Does the Raytheon Technologies Merger Threaten National Security?

Last month, aerospace giant United Technologies and defense leader Raytheon announced their merger. The new company, Raytheon Technologies Corp, will be the second largest aerospace-defense entity in the world. And while most of the aerospace-defense world reacted with varying degrees of surprise, some are looking at this merger a bit more skeptically.   

President Donald Trump, particularly, raised some very specific concerns about the unification. 

In an interview with CNBC, Trump expressed his apprehension toward the deal. Basically, he’s worried it might hurt competition in government contract dealing. If both companies make the same or similar products, their merger would cancel out competition and give the government one less entity to negotiate with and accept bids from.

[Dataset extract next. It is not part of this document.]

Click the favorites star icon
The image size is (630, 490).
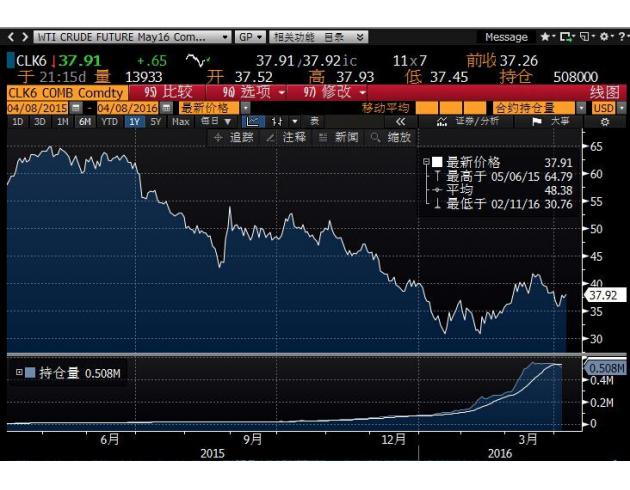click(547, 37)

And though it’s always fair to question decreased competition when considering mergers, that’s not the biggest problem with the United Technologies / Raytheon deal. While analysts discuss potential issues with pension payouts, job losses, and relocation logistics; the real issue surrounding this merger is the increased potential for successful cyber attacks that threaten national security. 

The Threat

Of course both companies will engage in detailed cybersecurity due diligence before the merger is complete, but uncovering past breaches is only part of the cyber exposure in a union this size. The greater risk lies in newly generated weaknesses created during the merge. 

When any two companies combine, they have to figure out how to integrate their networks and systems to work as one. The potential for oversights and interoperability increases exponentially – and as a byproduct, those integrations create security gaps, leaving opportunities for immediate and eventual privacy and security issues. 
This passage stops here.